The Washington Post’s Steve Friess and William Wan don’t seem to have had much trouble finding people in Michigan (let’s go out on a limb and guess we’re talking about white people) willing to say things like “I had my daughter’s birthday party yesterday, and that’s just much more important to me than whether potential terrorists have had their feelings hurt.” Here’s hoping those people read the story they’re quoted in, and take even a split second to think about these “potential terrorists” and their “hurt feelings.”
It took half an hour to get through to Ankara, Turkey, where they had left their pregnant daughter, Enas, and her husband three months ago. Back then, it seemed only a matter of time before the young couple would join the Badats and their three younger children in Bloomfield Township in the Detroit suburbs, where they had gained entry as Syrian refugees. Then President Trump issued his visa ban. Overnight, their world shifted.
By the time they reached Enas over a shaky WhatsApp connection Sunday morning, everyone on both sides of the line was crying.
“It took so long to be pregnant; I wanted you to be able to help me,” said Enas, 25 and due in March. She appeared on the phone’s tiny screen in a black hijab, sitting before a tattered gray curtain. Money had grown so tight in recent days she told them, that she was eating little more than small bits of bread and cheese.

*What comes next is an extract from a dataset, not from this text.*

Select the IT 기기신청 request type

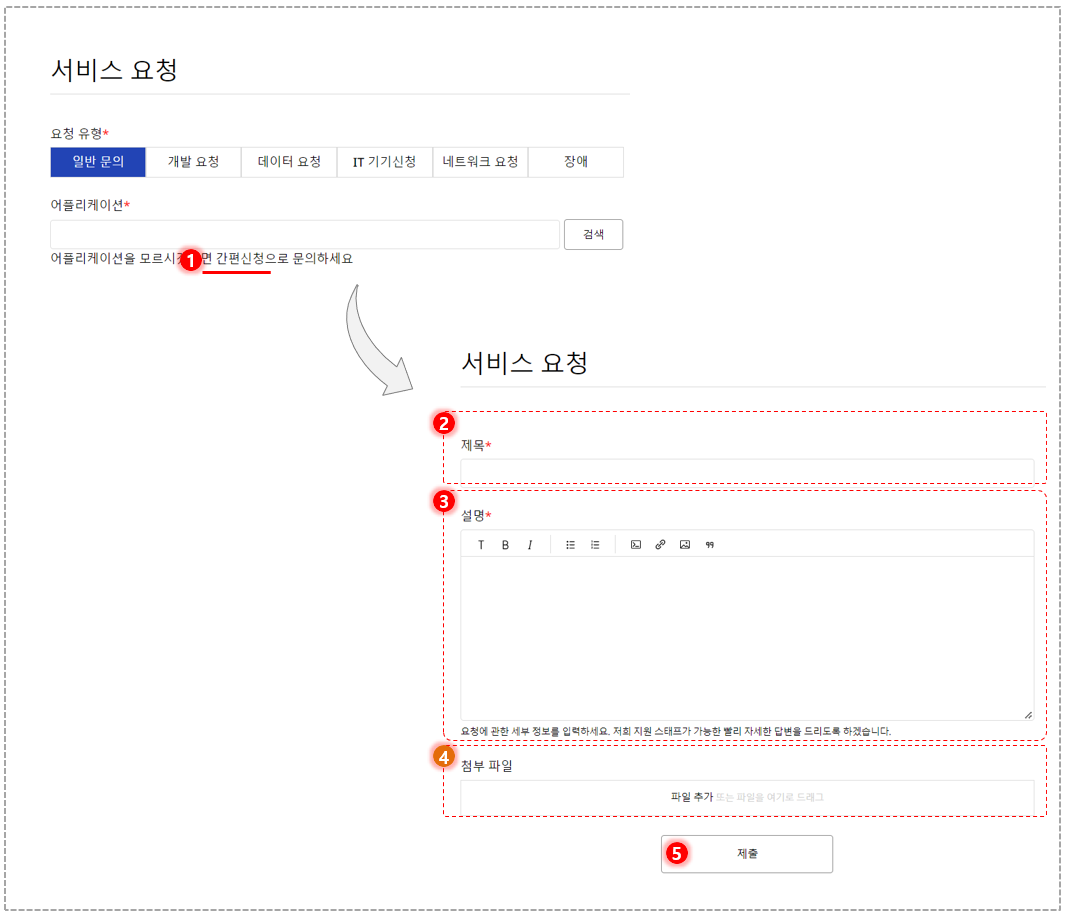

“I can’t believe I will now be on my own,” she said.
Gosh, that sounds trivial next to a kid’s birthday party, doesn’t it?
The Post, among others, is doing a great job covering the stories of people and families affected by Donald Trump’s Muslim ban.

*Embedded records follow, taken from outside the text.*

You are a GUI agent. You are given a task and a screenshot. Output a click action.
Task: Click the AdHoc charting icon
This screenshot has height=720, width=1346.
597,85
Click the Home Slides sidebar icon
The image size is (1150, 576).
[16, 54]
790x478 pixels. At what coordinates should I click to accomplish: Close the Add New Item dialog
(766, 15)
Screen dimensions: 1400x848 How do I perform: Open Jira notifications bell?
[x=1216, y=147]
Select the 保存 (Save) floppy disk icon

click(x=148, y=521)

Like Khaldoon Alaswad, an American citizen who can’t visit his elderly mother in Syria because, as an outspoken critic of the Assad regime, it would be too dangerous for him. He’d convinced her to visit him and her grandchildren in the U.S., but now, thanks to Trump’s Muslim ban, Alaswad may not have another chance to see his mother before she dies.
Or Vahideh Rasekhi, a graduate student at Stony Brook University, trying to come back to school after visiting her family in Iran and having her student visa renewed. She was put on a plane back to Iran after a federal judge blocked Trump’s Muslim ban. When she called a friend to say she’d been detained:
“She was a little rattled, her voice was a little shaky,” said Smyth, who tried to calm her by telling her about the federal judge’s stay on Trump’s order. “She said, ‘No one here seems to know that — they’re planning on putting me on a plane.’”

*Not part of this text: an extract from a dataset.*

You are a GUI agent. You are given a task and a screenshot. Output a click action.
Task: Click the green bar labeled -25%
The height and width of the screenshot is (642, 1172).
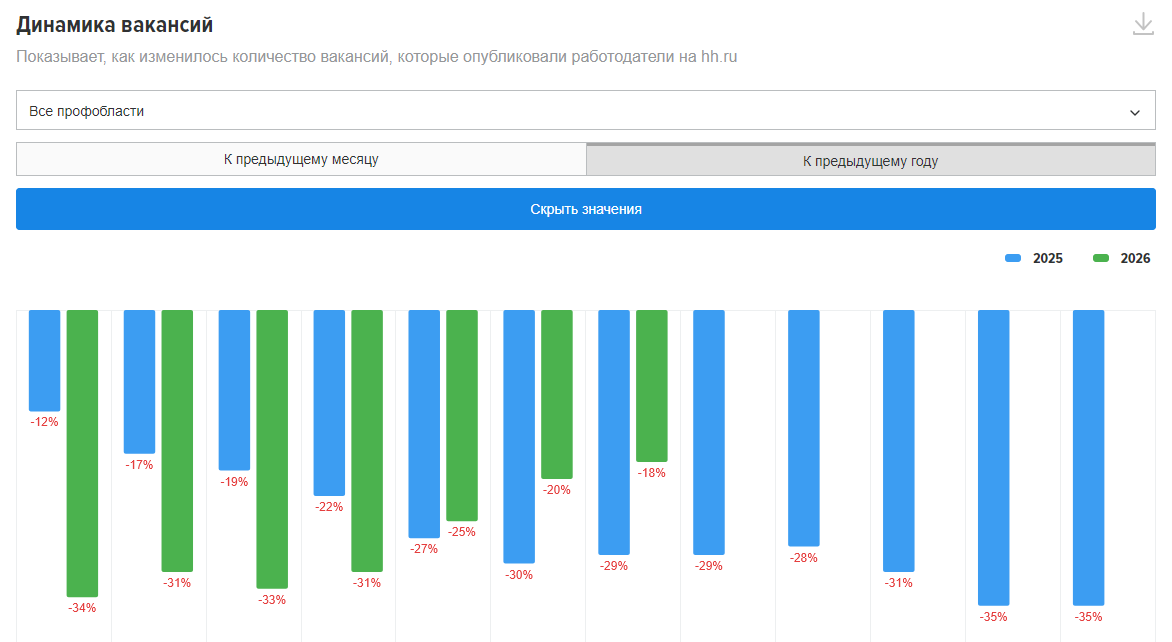462,415
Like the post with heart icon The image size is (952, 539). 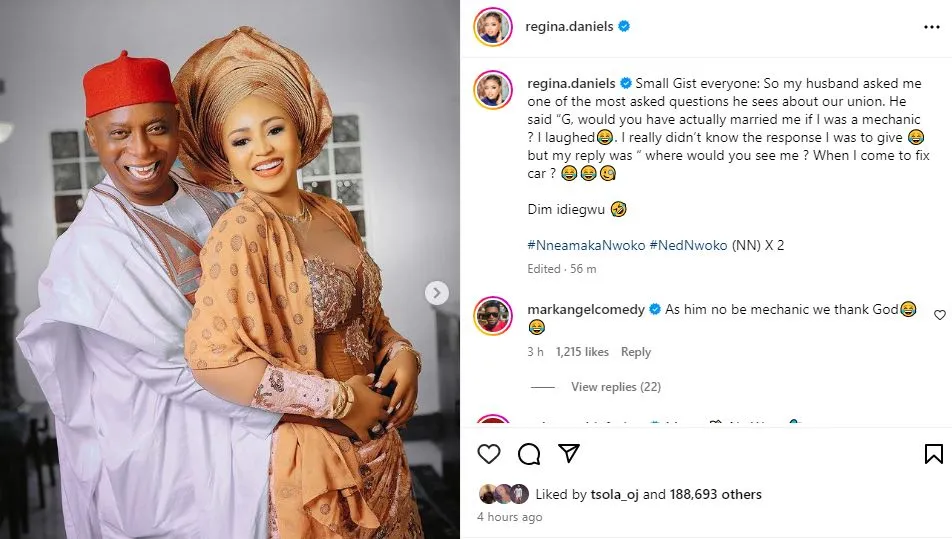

The plane made it to the runway before it turned around to let Rasekhi off.
Or Hamid Kargaran, waiting to see if his wife—a green card holder—would be allowed to return from visiting her parents in Iran.
For two sleepless days, Kargaran said, he has desperately tried to get information from airlines, government officials, friends and family. At one point, he staked out a part of San Francisco International Airport where Customs and Border Protection officers take their break. Three of them gave him different answers to the same questions; one of them told him: “Iranians are not our friends.”
It’s been a shock to a man who joined pro-American demonstrations in Tehran after terrorists struck the United States on Sept. 11, 2001. What he was hearing now, as friends advised him to scrub from his phone any social media posts that suggested he disagreed with Trump, reminded him of the Iranian repression that drove him from the country.
Then there’s the 5-year-old who was detained for hours at the airport before being released to his terrified mother.
But, you know, these potential terrorists and their hurt feelings just don’t stack up to a child’s birthday party.